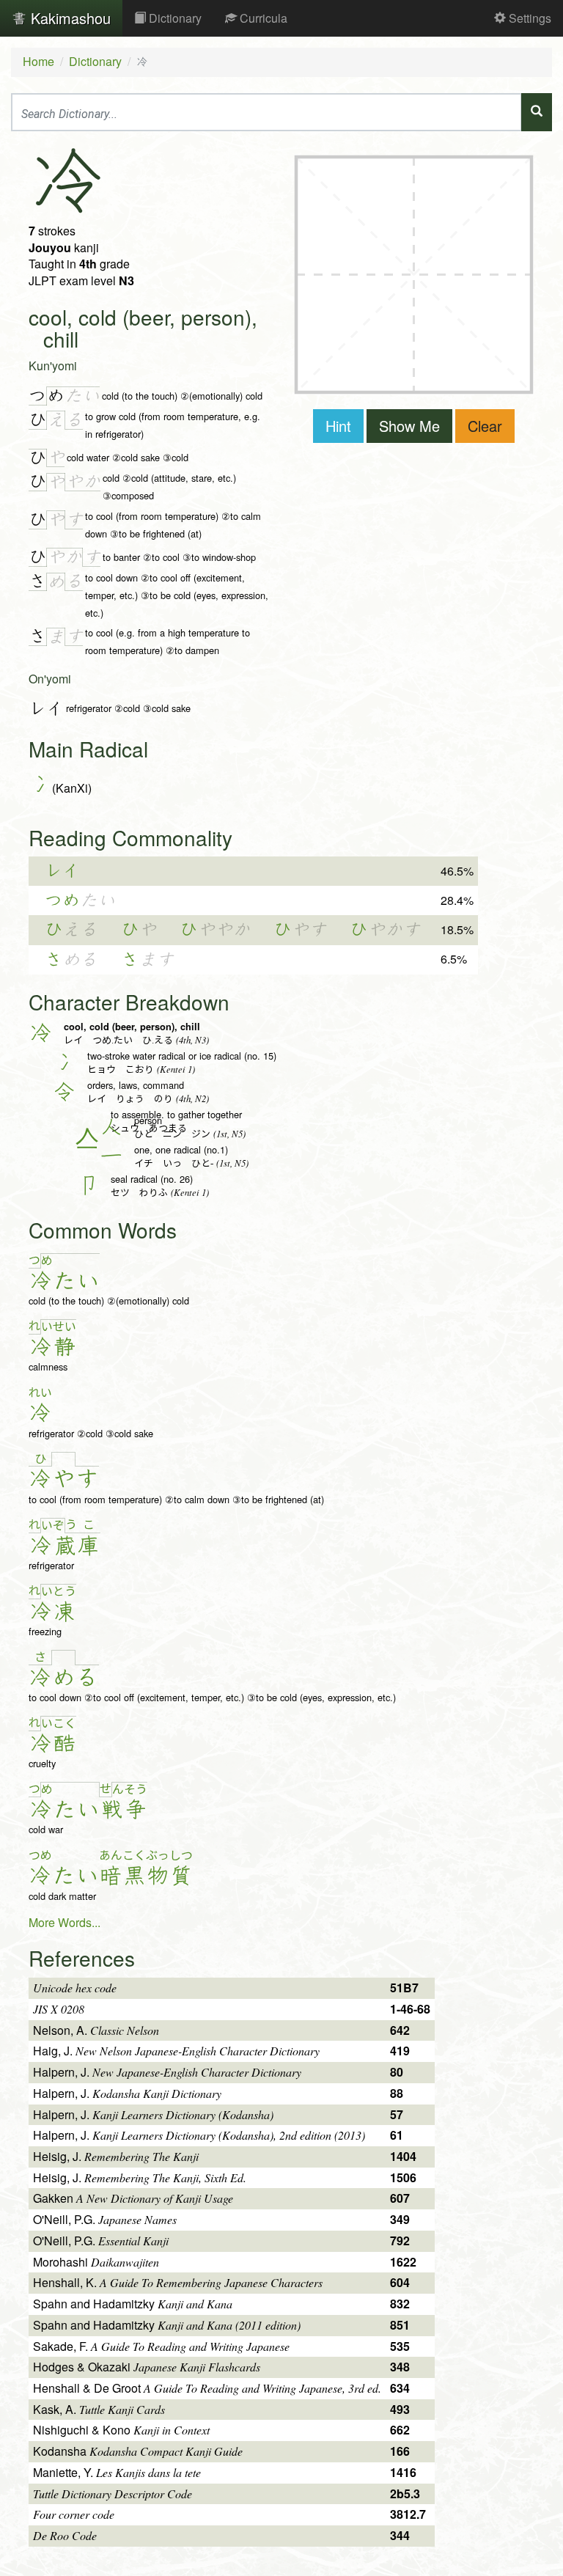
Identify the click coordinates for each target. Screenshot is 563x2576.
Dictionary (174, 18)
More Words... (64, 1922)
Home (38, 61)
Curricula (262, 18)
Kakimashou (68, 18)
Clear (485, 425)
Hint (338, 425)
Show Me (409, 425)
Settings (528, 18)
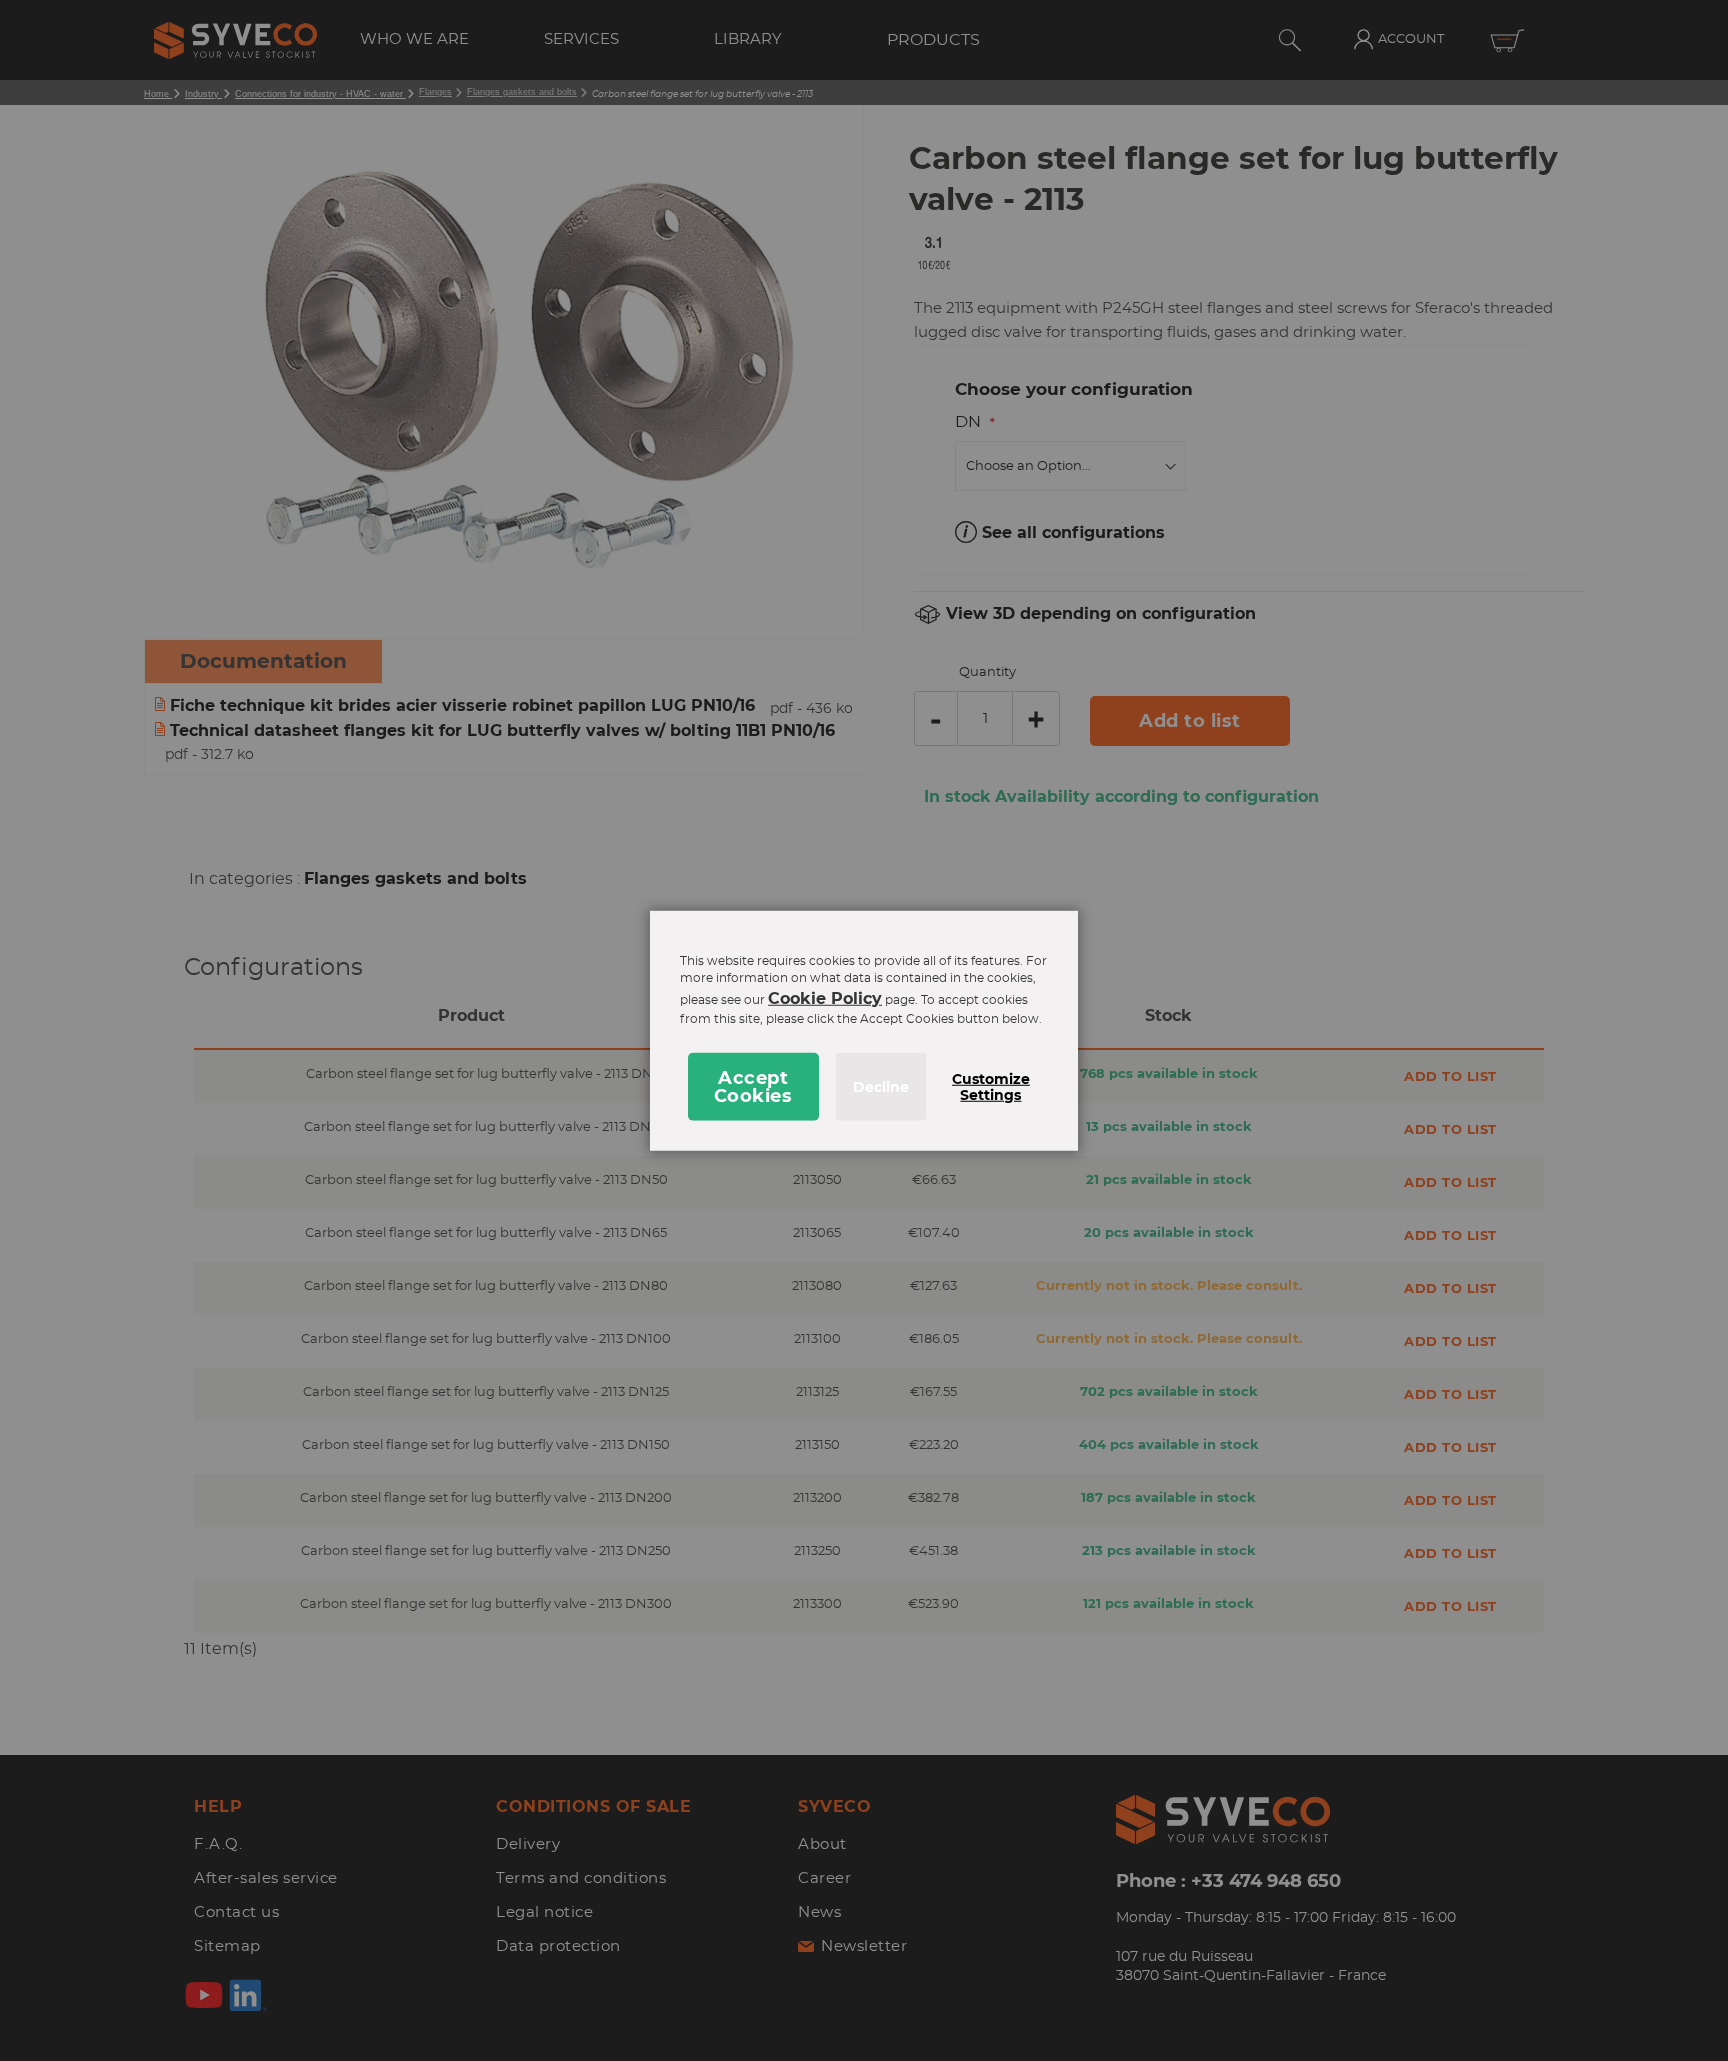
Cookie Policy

========

** Activity **
Could you repeat the entries word for word, skipping the pictures they contain?

** Solution to this task **
Identify the click coordinates for each target. Screenshot is 563x2576.
Dictionary (174, 18)
More Words... (64, 1922)
Home (38, 61)
Curricula (262, 18)
Kakimashou (68, 18)
Clear (485, 425)
Hint (338, 425)
Show Me (409, 425)
Settings (528, 18)
Cookie Policy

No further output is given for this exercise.